Wiederverwendung der Website Moyen Âge (≈ 1125)
Mittelalterliche Überreste in den Quellen nicht detailliert.
21 mai 1980
Anmeldung für Historische Denkmäler
Anmeldung für Historische Denkmäler 21 mai 1980 (≈ 1980)
Offizieller Schutz der archäologischen Stätte.
Aujourd'hui
Aujourd'hui
Aujourd'hui Aujourd'hui (≈ 2025)
Position de référence.
Kulturgüter
Oppidum (Cd.
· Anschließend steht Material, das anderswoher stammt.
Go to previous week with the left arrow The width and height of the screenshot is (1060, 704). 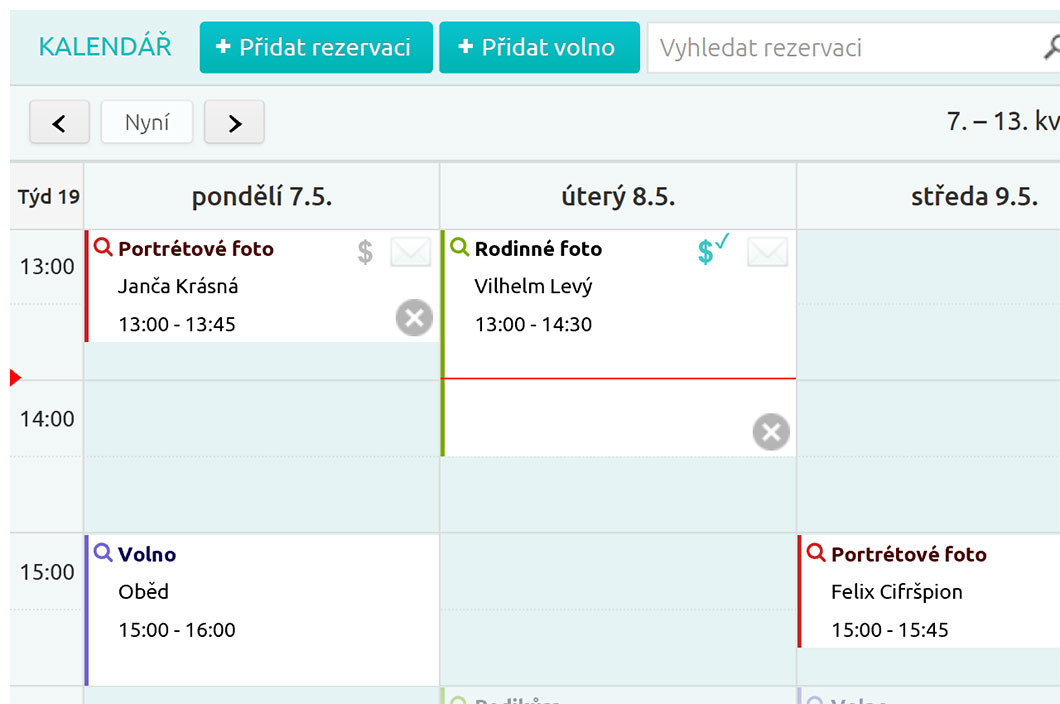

D 711, 712, 352, 354-356, 855): Auftragseingang vom 21. Mai 1980
Kennzahlen
Togirix - Währung
Effigy auf Matrix vor Ort gefunden.
Ursprung und Geschichte
Das Oppidum de Bar-sur-Aube, auch bekannt als das Oppidum de Saint-Germaine, ist ein befestigter Standort von 10 Hektar barred Sporn Typ. Eine zweite innere Festung isolierte ihren nördlichen Teil. Den Lingons zugeschrieben, es wurde wenig erforscht, aber Entdeckungen schlagen die Anwesenheit von Nekropolen und eine monetäre Werkstatt, einschließlich einer monetären Matrix mit Togirix Effigy, verbunden mit den Sequanes. Diese Elemente zeigen eine aktive Gaulish-Beruf, mit wirtschaftlichen und Begräbnisaktivitäten.
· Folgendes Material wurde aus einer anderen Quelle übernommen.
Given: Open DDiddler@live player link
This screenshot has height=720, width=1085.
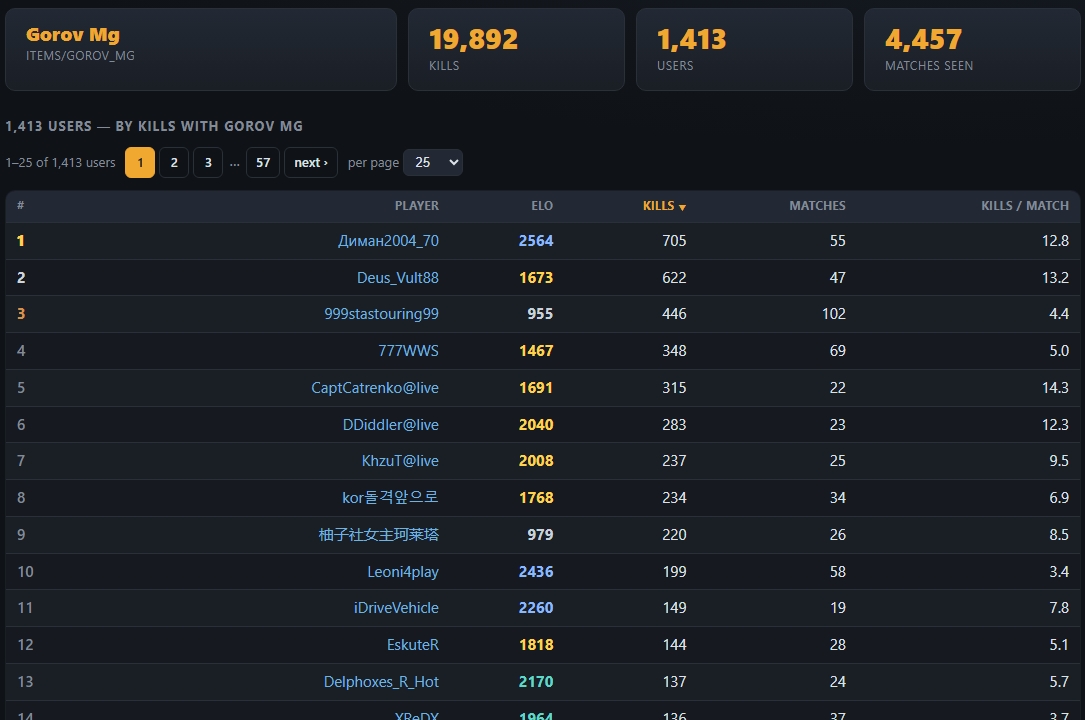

Unterhalb des Poppidums, unter der heutigen Stadt Bar-sur-Aube, sind Reste mit Segessera verbunden, auf dem Tisch von Puisinger erwähnt. Diese Tabelle, eine mittelalterliche Kopie einer römischen Karte, bezeugt die strategische Bedeutung der Website während der Antike. Mit seinen Fortifications und seiner monetären Werkstatt spiegelt L-oppidum die zentrale Rolle der oppidas als Orte der Macht, des Austauschs und der Verteidigung unter den Gauls wider.
Das Gebäude wurde am 21. Mai 1980 als historische Baudenkmäler gelistet, deren Erbe Wert erkannte. Der Standort, ein Grundstück, das zwischen der Abteilung, der Gemeinde und dem Privaten geteilt wird, behält greifbare Spuren der Lingonne-Beruf und späteren Zeiten. Seine Inschrift schützt ein seltenes archäologisches Erbe, verbunden mit der Eisenzeit und mittelalterlichen Wiederverwendung.
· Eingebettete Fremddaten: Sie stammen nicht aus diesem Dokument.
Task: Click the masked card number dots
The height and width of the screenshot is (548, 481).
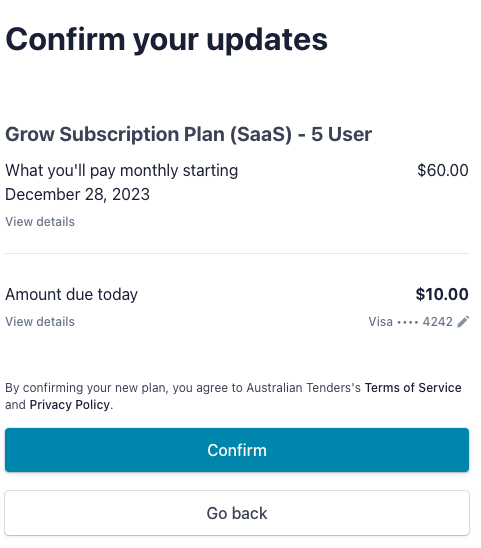Action: pos(408,322)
Begrenzte Ausgrabungen haben das Ausmaß der Nekropolen oder das Ausmaß der monetären Produktion nicht geklärt, aber die gefundene Matrix bestätigt den Austausch zwischen Lingons und Sequenes. Diese seltene Art von Objekt zeigt die politischen und wirtschaftlichen Netzwerke der Gaulish Völker vor der römischen Eroberung. Die Bar-sur-Aube's oppidum bleibt ein wichtiger Zeuge dieser entscheidenden Ära.
Die Lage des oppidums, auf einer Spur mit Blick auf das Aube-Tal, erfüllt strategische Kriterien typisch für die oppidas: Kontrolle von Kommunikationswegen und natürliche Verteidigung. Sein aktueller Zustand, obwohl teilweise erhalten, ermöglicht es, Gallische Stadtplanungs- und Befestigungstechniken zu studieren. Die Überreste von Segessera im Zusammenhang mit dem Puisinger-Tisch unterstreichen auch die anhaltende Besetzung zwischen Gaulish und Gallo-Roman.